Let \( j \) be the first position in \( P_s(A,B) \), from left to right, such that \( A_j+B_j < k \). Since we assumed there's an arrangement where this never happens, then \( A_j \) must have been matched with some other element from \( B \) that is greater than \( B_j \) in that arrangement. Because \( B \) is sorted in descending order, this means that \( A_j \) was matched with some \( B \) that is currently to the left of \( B_j \). Let \( B_k \) be that element, i.e., the element matched with \( A_j \) in the valid arrangement from our assumption. Moving \( B_k \) to match with \( A_j \) is the same as swapping \( B_j \) with \( B_k \). After that, we now know that \( A_j+B_j \ge k \), but - and this is important - \( A_k+B_k < k \), because \( A_k < A_j \), so if the new \( B_k \) (aka old \( B_j \)) didn't work with \( A_j \), then it won't work with \( A_k \). So we're back to the same problem: we have to swap \( B_k \) with some other element from \( B \) to its left, and this will keep happening over and over again, recursively, until we hit \( A_0 \) (we're always going towards the left). Again, when we hit \( A_0 \), we're left with an element from \( B \) that didn't work with other elements of \( A \) greater than \( A_0 \), so it won't work with \( A_0 \) as well.

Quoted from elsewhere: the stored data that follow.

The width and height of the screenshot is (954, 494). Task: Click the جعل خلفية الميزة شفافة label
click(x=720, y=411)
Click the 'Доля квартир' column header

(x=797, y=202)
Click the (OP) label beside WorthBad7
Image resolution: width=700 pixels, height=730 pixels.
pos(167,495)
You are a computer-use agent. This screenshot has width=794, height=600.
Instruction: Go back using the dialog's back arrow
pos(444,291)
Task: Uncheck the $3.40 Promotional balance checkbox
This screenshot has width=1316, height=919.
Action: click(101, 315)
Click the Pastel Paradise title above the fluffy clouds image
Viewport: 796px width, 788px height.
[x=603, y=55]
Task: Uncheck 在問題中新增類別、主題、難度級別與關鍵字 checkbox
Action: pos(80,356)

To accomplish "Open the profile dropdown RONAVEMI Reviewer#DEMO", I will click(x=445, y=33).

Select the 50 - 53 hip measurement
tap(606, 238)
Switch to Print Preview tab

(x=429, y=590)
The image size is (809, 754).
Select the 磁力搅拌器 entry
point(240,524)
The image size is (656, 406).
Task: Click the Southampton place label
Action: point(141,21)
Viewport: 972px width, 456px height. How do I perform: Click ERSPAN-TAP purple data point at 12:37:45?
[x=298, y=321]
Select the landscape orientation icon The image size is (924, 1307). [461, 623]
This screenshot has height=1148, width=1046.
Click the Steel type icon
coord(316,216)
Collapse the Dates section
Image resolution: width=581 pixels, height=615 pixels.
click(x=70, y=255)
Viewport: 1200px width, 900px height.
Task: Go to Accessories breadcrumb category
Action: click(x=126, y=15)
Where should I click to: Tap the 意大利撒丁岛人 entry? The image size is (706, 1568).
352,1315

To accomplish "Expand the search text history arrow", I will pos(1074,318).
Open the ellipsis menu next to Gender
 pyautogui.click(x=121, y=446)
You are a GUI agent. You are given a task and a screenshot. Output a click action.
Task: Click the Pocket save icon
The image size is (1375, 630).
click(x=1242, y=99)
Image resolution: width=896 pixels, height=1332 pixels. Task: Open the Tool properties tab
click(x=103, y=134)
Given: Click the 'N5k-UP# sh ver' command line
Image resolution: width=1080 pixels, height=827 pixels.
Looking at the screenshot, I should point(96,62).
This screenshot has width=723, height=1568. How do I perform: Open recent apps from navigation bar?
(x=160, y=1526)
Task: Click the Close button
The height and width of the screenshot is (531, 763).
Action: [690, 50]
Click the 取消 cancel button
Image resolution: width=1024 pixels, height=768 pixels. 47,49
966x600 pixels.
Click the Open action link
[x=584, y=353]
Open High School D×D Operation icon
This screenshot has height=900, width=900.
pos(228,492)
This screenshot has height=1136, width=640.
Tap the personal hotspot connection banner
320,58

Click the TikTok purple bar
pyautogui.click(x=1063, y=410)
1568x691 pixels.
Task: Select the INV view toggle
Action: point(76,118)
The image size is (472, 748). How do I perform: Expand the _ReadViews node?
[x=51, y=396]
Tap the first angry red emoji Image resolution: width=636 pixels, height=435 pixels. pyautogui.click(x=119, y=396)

As it turns out, saying that there is an arrangement that makes \( A_i+B_i \ge k \) valid but \( P_s(A,B) \) invalid is the same as saying that given a sorted array \( A \) and a sorted array \( B \) in descending order, there exists \( a_i \) and \( a_j \) in \( A \) and \( b_k \) in \( B \) such that:

$$ a_i \ge a_j \wedge a_i + b_k < k \wedge a_j + b_k \ge k $$

By this time, we can spot the contradiction. A bit of manipulation on \( a_j \) and \( a_i \) shows that this is the same as:

$$ a_i \ge a_j \wedge a_i < k-b_k \wedge a_j \ge k-b_k $$

This effectively places \( k-b_k \) in two distinct places on the real line (one to the left of \( a_j \), another on the right of \( a_i \)). So, we clearly have a contradiction. Therefore, our earlier assumption is wrong, which means that this is true:

$$ \begin{split} \exists (a,b) \in P(A,B) : &\forall a_i, b_i \in (a,b) \ a_i+b_i \ge k \implies \ &\forall A_i, B_i \in P_s(A,B) \ A_i + B_i \ge k \end{split} $$

Which in turn means that this is true:

$$ \begin{split} \neg (\forall (a, b) \in P(A, B) &\exists a_i, b_i : a_i + b_i < k) \implies \ &\neg (\exists A_i, B_i \in P_s(A,B) : A_i + B_i < k) \end{split} $$

And, equivalently, our former, original implication, is true:

$$ \exists A_i, B_i \in P_s(A,B) : A_i + B_i < k \implies \forall (a, b) \in P(A, B) \exists a_i, b_i : a_i + b_i < k $$

Thus making the algorithm correct.

Exercises like these are for a programmer what weight lifting is for athletes: they are necessary to build muscle that is needed out there on the field. This is not theoretical maths bullshit - these are important skills to keep in mind. Now, time to work on the next challenge.